**Instructions to follow**:
Line by line, transcribe the listing below exactly.

**Listed records**:
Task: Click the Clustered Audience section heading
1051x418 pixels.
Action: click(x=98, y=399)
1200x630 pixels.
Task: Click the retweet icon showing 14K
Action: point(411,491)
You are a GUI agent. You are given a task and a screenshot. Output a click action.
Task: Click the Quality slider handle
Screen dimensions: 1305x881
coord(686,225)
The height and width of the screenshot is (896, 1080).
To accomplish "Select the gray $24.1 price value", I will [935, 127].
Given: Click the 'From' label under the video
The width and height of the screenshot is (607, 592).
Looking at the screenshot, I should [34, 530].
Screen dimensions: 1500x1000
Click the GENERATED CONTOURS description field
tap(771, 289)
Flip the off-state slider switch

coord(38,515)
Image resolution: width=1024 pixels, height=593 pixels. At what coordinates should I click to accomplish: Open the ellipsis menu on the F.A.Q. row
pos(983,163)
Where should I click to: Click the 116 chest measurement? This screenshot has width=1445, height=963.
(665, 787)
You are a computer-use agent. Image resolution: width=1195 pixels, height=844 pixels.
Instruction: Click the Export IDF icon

**Task response**:
Task: Click the Clustered Audience section heading
1051x418 pixels.
Action: click(x=98, y=399)
1200x630 pixels.
Task: Click the retweet icon showing 14K
Action: point(411,491)
You are a GUI agent. You are given a task and a screenshot. Output a click action.
Task: Click the Quality slider handle
Screen dimensions: 1305x881
coord(686,225)
The height and width of the screenshot is (896, 1080).
To accomplish "Select the gray $24.1 price value", I will [935, 127].
Given: Click the 'From' label under the video
The width and height of the screenshot is (607, 592).
Looking at the screenshot, I should [34, 530].
Screen dimensions: 1500x1000
Click the GENERATED CONTOURS description field
tap(771, 289)
Flip the off-state slider switch

coord(38,515)
Image resolution: width=1024 pixels, height=593 pixels. At what coordinates should I click to accomplish: Open the ellipsis menu on the F.A.Q. row
pos(983,163)
Where should I click to: Click the 116 chest measurement? This screenshot has width=1445, height=963.
(665, 787)
You are a computer-use agent. Image resolution: width=1195 pixels, height=844 pixels.
Instruction: Click the Export IDF icon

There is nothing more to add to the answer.